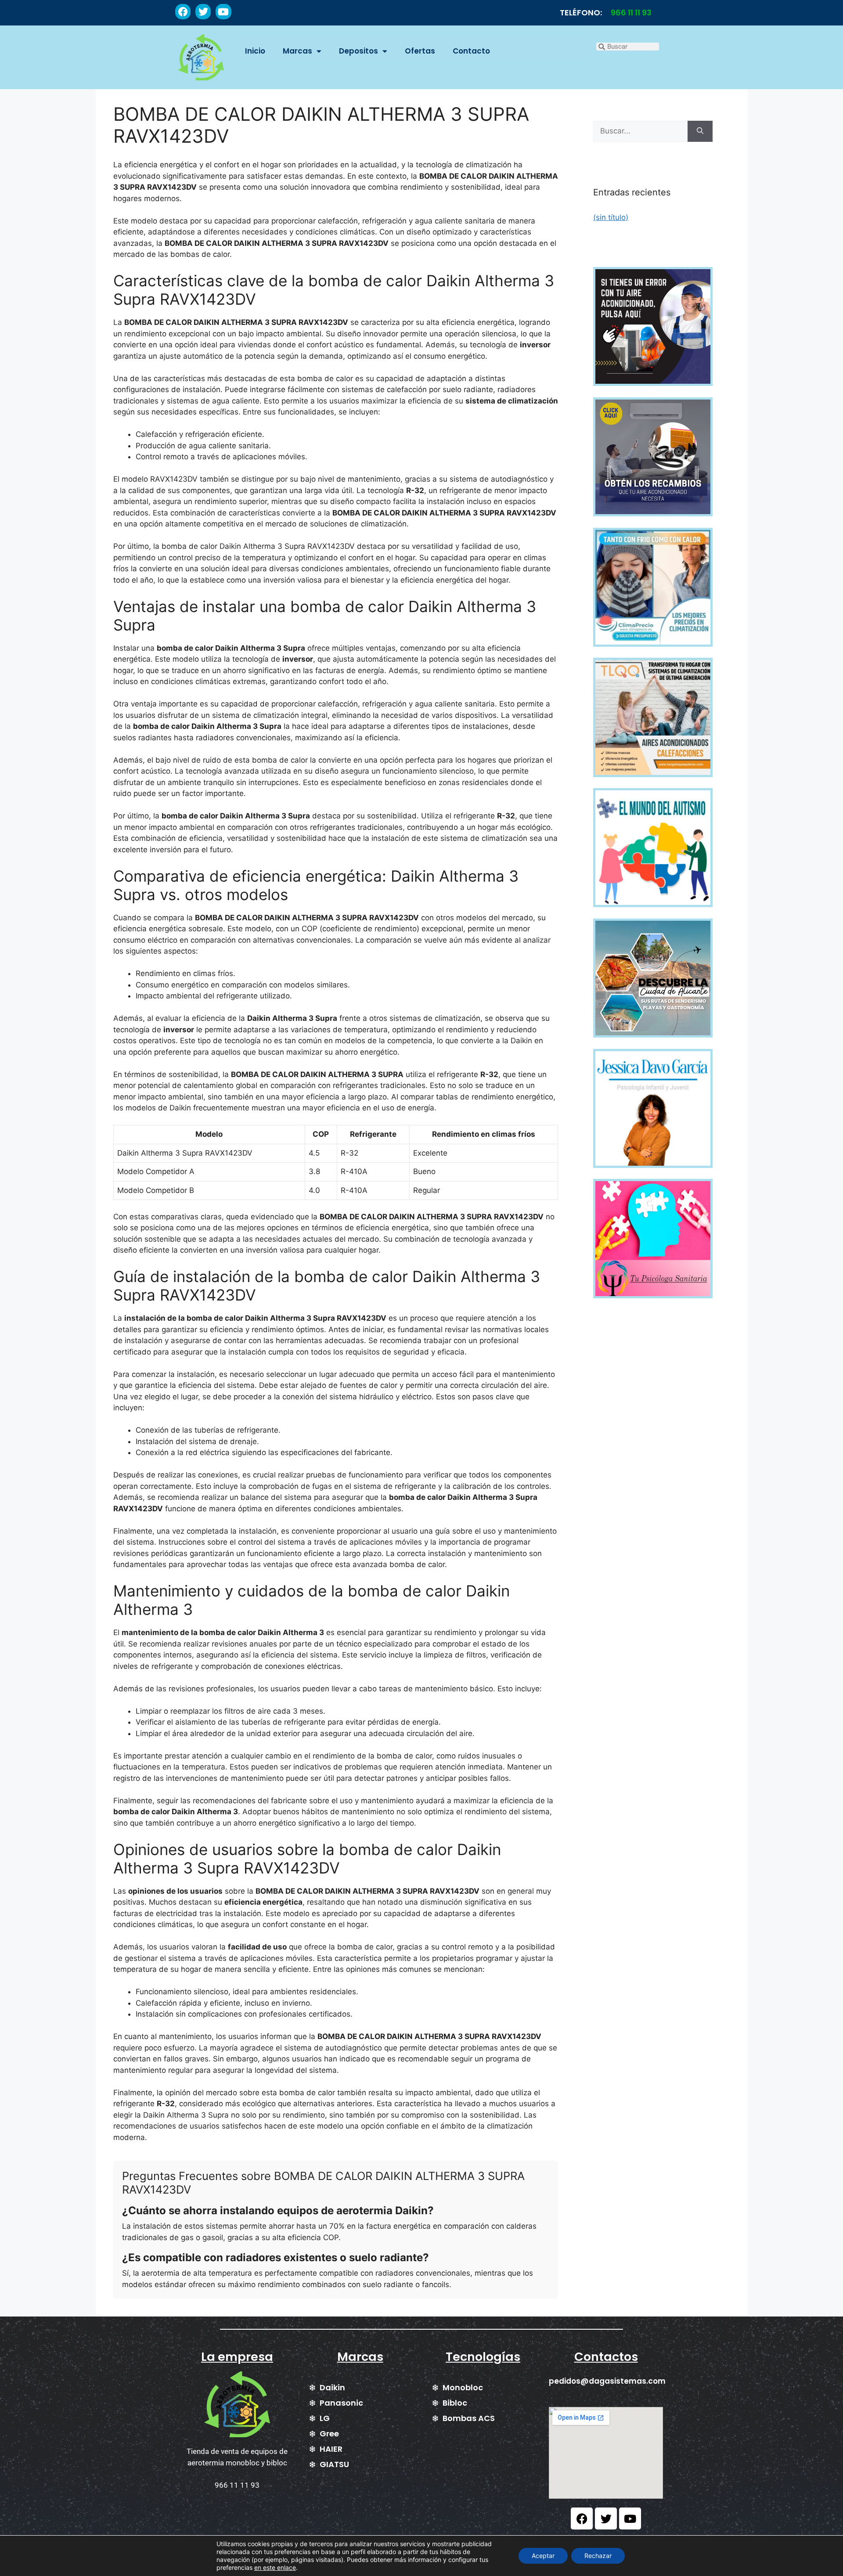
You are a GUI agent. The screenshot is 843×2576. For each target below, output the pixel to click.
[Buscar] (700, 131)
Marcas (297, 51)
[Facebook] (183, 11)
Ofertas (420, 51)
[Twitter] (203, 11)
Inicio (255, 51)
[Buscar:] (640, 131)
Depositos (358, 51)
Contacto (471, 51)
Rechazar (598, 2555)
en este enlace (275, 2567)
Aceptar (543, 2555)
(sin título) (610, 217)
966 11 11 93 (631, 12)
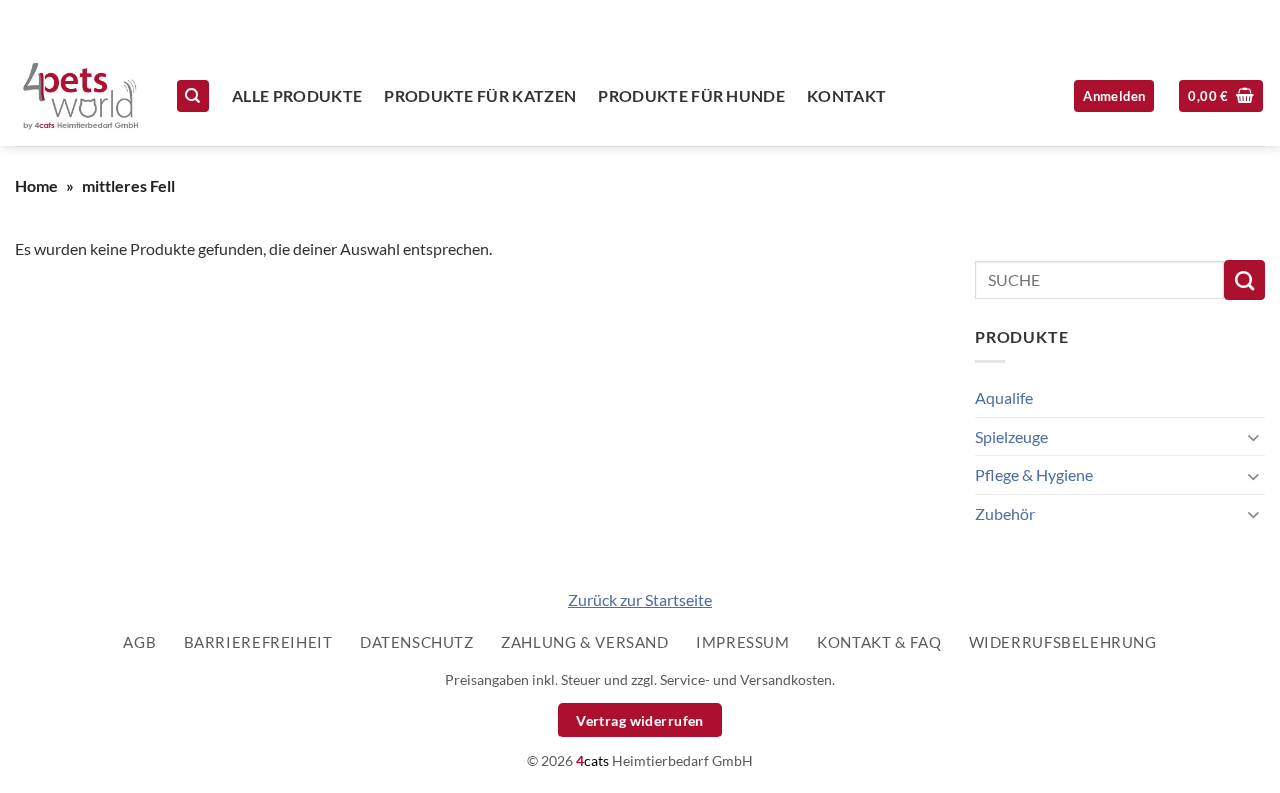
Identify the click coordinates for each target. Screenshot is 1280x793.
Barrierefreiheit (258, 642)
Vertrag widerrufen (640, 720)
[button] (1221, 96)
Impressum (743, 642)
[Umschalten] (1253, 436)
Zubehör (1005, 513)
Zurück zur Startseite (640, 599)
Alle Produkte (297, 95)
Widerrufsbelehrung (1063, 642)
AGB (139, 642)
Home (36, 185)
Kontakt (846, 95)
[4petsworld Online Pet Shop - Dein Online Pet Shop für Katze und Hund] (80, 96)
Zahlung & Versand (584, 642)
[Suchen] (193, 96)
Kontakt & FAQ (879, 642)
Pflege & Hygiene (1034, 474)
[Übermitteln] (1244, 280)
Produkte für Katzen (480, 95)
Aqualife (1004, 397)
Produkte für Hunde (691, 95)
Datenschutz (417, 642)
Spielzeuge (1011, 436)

====

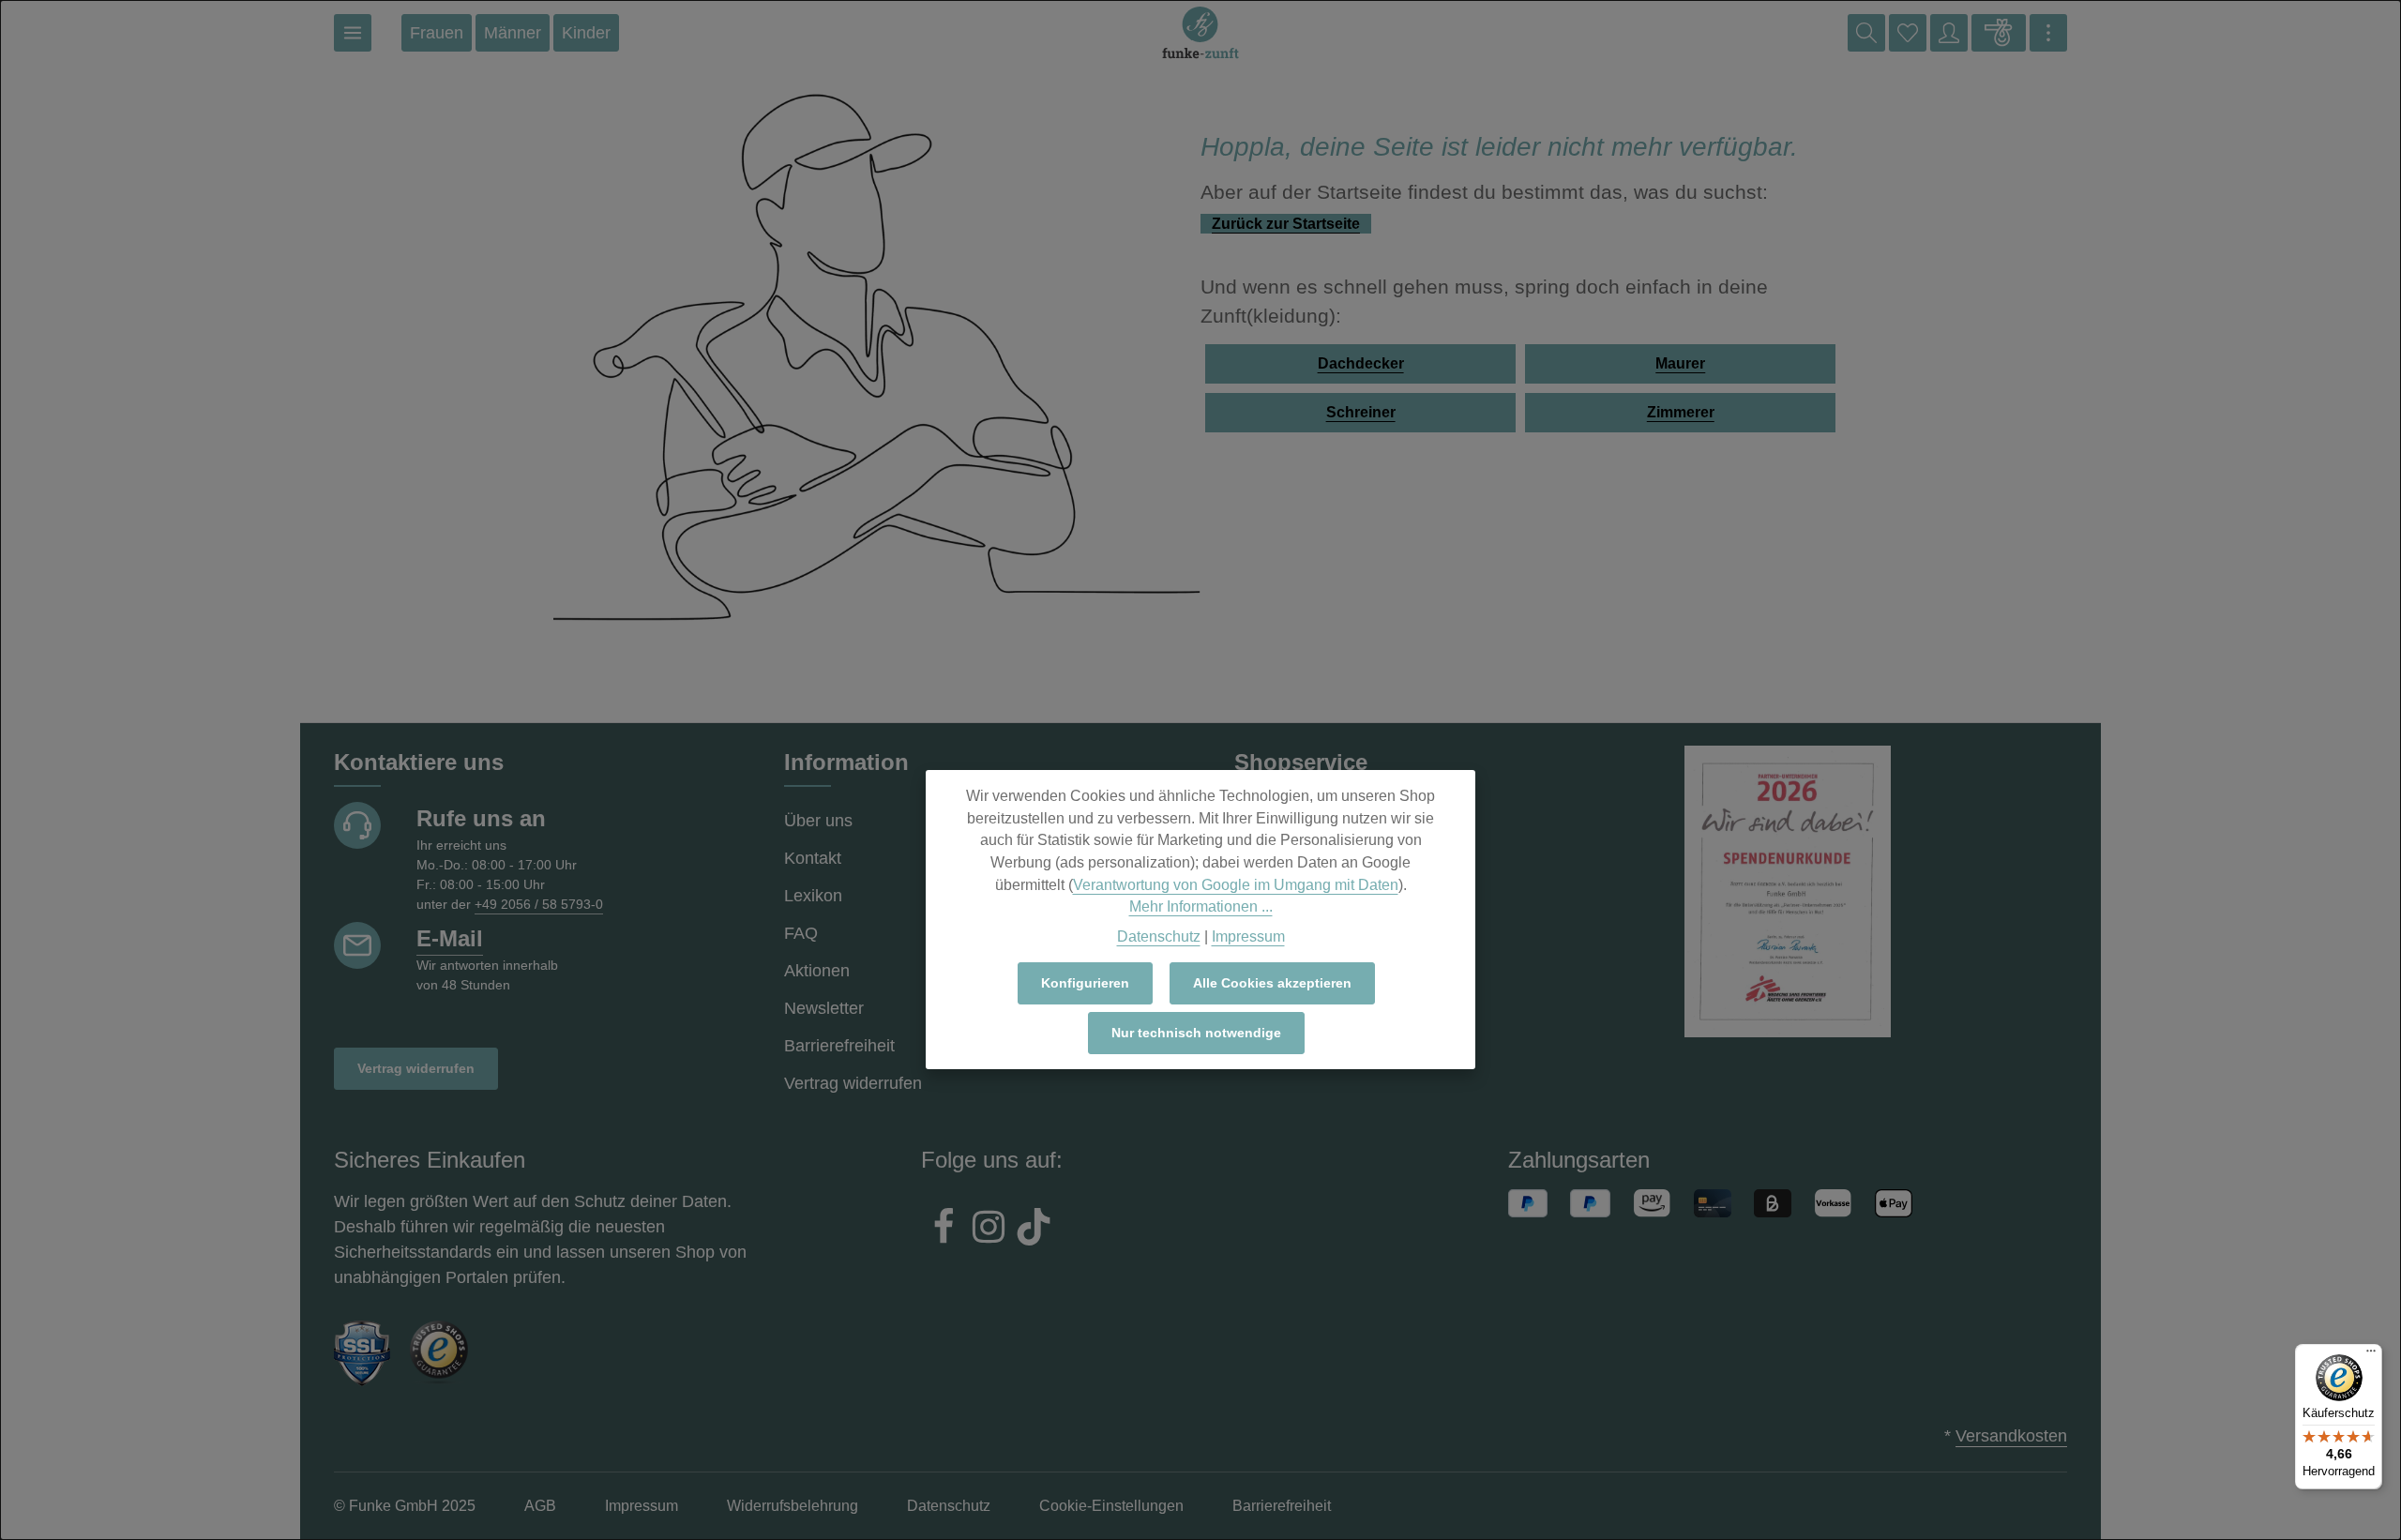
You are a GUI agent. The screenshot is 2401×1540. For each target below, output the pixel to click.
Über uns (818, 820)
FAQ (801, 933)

====

> _TO DO_
Please give again the lines above between the line holding "Widerrufsbelehrung (1063, 642)" and the line holding "Spielzeuge (1011, 436)", inclusive, exactly as they are and with nothing added.

> _EXPECTED ANSWER_
Widerrufsbelehrung (1063, 642)
AGB (139, 642)
Home (36, 185)
Kontakt (846, 95)
[4petsworld Online Pet Shop - Dein Online Pet Shop für Katze und Hund] (80, 96)
Zahlung & Versand (584, 642)
[Suchen] (193, 96)
Kontakt & FAQ (879, 642)
Pflege & Hygiene (1034, 474)
[Übermitteln] (1244, 280)
Produkte für Katzen (480, 95)
Aqualife (1004, 397)
Produkte für Hunde (691, 95)
Datenschutz (417, 642)
Spielzeuge (1011, 436)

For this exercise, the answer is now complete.